++++ PROVIDED INFORMATION ++++

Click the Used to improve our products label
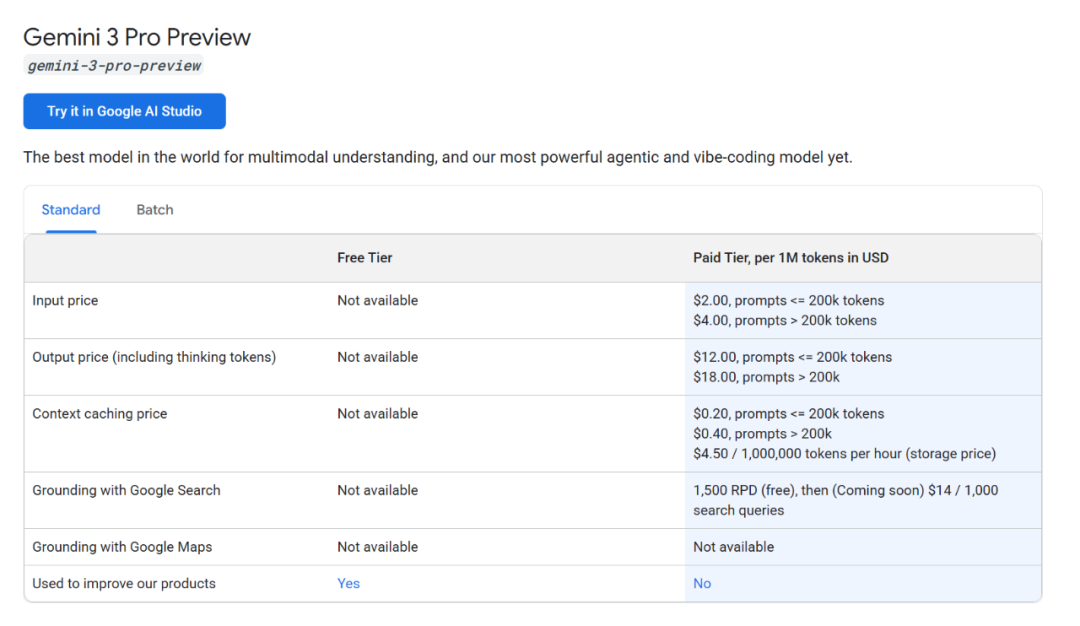The width and height of the screenshot is (1080, 626). 124,584
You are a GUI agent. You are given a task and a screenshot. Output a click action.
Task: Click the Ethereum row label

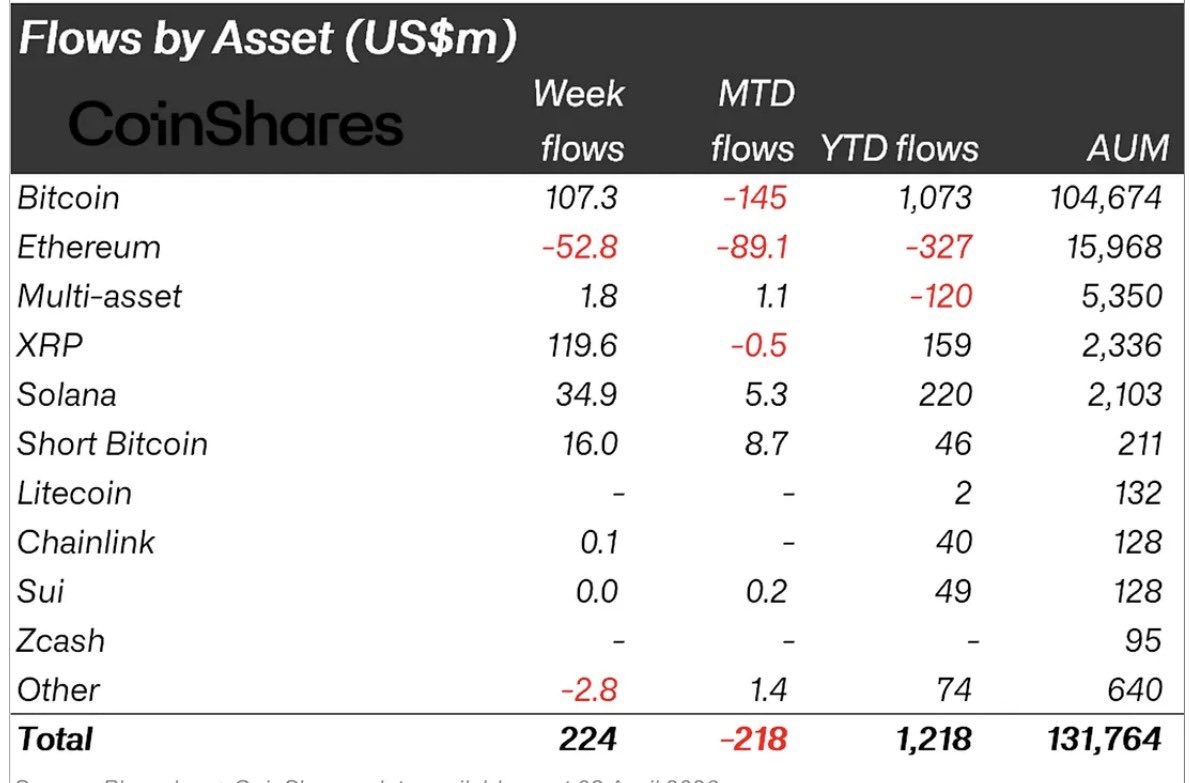88,246
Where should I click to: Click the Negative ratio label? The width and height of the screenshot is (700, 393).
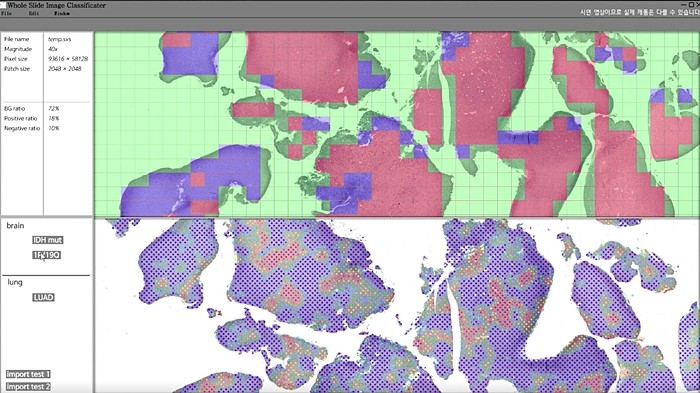point(22,128)
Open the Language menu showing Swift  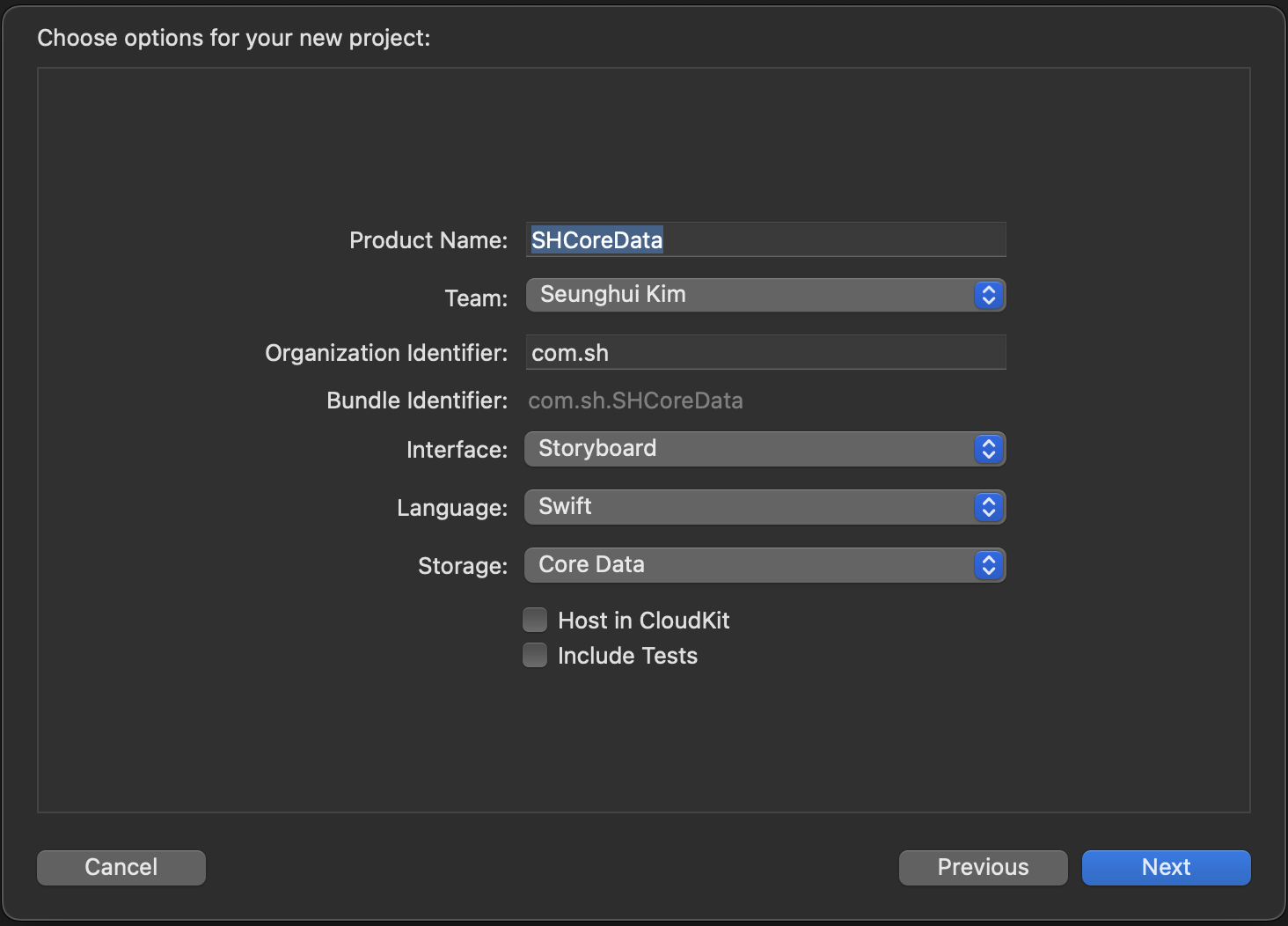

++++

(GOAL OF THE EXERCISE) Give the entries above again in full and exactly, but not the pictures.

(ANSWER SPACE)
Click the Used to improve our products label
The width and height of the screenshot is (1080, 626). 124,584
You are a GUI agent. You are given a task and a screenshot. Output a click action.
Task: Click the Ethereum row label

88,246
Where should I click to: Click the Negative ratio label? The width and height of the screenshot is (700, 393).
point(22,128)
Open the Language menu showing Swift  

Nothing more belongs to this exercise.